No elegimos amar ni a quién amar, no cuándo o cómo debemos. Nos dejamos caer, a ojos cerrados, porque ansiamos la satisfacción; la satisfacción de sentirnos plenos, de erradicar nuestras propias carencias a base de la abundancia de otros. Y ahí está el primer error, el momento en que damos pasó libre al dolor, a la desesperación. Porque no podemos ver a nuestro amado si nos aferramos a la ilusión de lo que podríamos llegar a ser en compañía del otro. No podemos esperar amor cuando irremediablemente nos buscamos a nosotros mismos, lo que no podemos ser por si solos.

El mes transcurrió tranquilo, no se diferenciaba de sus anteriores visitas. La mayoría del tiempo lo pasaba a puertas cerradas, salvo los días que recorría el centro o se iba de pesca acompañado de los viejos amigos de su padre y el susodicho.

El hombre le había prometido comentarle lo antes posible a su madre sobre su nuevo compromiso e inesperadamente, cumplió antes de lo previsto, llamándola la siguiente semana.

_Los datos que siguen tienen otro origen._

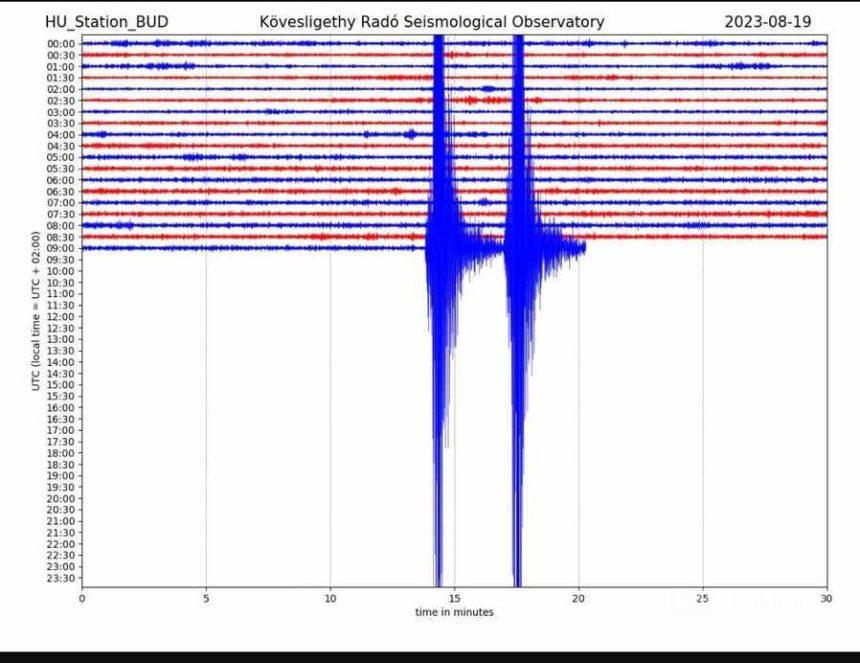
Task: Click the Kövesligethy Radó Seismological Observatory title
Action: click(432, 22)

Para su suerte, la mujer no le reclamó, ni siquiera se coló el tema entre sus conversaciones. Aquello, en un principio no le preocupó, hasta que cayó en cuenta de que esa sosegada reacción no iba acorde a lo que él conocía de su madre.

El día que volvió a su vivienda, los ladridos de Laika le dieron la bienvenida. La puerta no parecía ser rival para la energética Bolder Collie. La cachorra había crecido unos notorios centímetros. Su pelaje lucía más largo y frondoso. Yoon Oh acercó una mano a su hocico a lo que Laika respondió con una alegre lamida. Le dio una última caricia en el espacio entre sus orejas antes de dirigirse a la cocina en busca de una chucheria que le saciara rápido. Abrió el refrigerador, encontrándose con una apetitosa bolsa de malvaviscos sellada, que sacó y probó mientras subía las escaleras.

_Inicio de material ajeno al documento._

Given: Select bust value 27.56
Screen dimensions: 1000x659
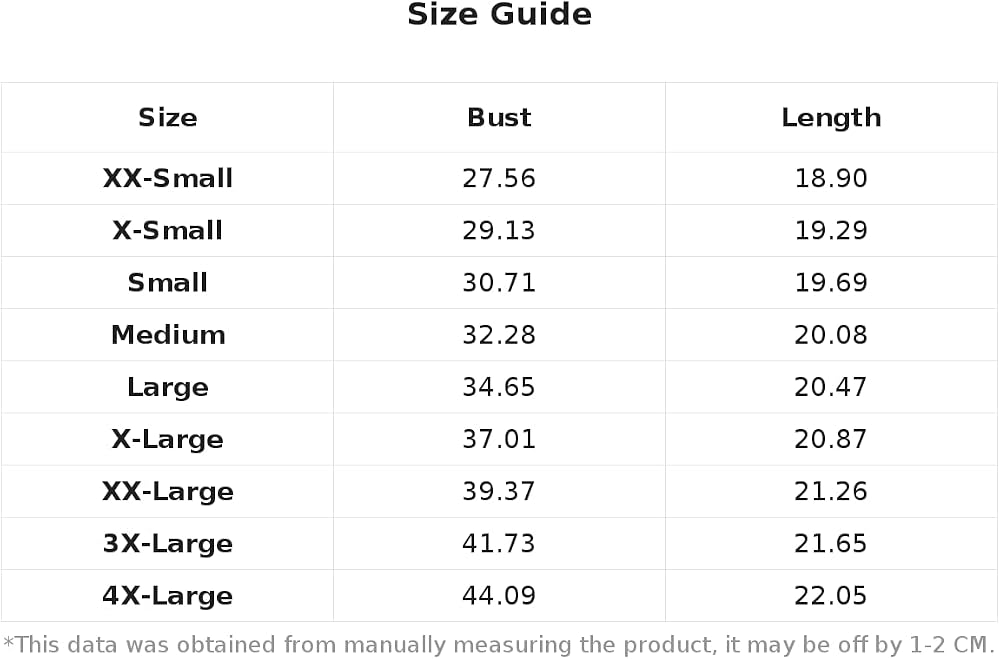Looking at the screenshot, I should pos(499,178).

Se recostó-medio desmayó-sobre su litera. El viaje le había dejado cansado y hambriento. El bus tuvo un retraso de unos cuarenta minutos, minutos que le costaron no poder toparse en la mañana con su madre, antes de que está se fuera al trabajo.

Vio la hora en su teléfono: las nueve y un cuarto. No era que odiase madrugar, sólo que no acostumbraba hacerlo, sobre todo en verano. Sin embargo, siempre intentaba medirse. Las veces que despertaba a medio día o casi llegando la tarde sentía que había desperdiciado horas vagando.

Cerró los ojos dispuesto a tomar una siesta recuperativa que le hizo despertar dos horas después.

Comprobó mirando por la ventana que aún era temprano. No tenía ganas de hacer mucho, le quedaban unas semanas antes de volver a la rutina que significaba ir a la escuela. Comenzaba su último año y con esto se avecinaban cambios que si no se sabían afrontar le resultarían bruscos. El sonido de su teléfono lo sacó de su ensimismamiento. Alargó su brazo para alcanzar el aparato. Había un mensaje de DongYoung en la pantalla.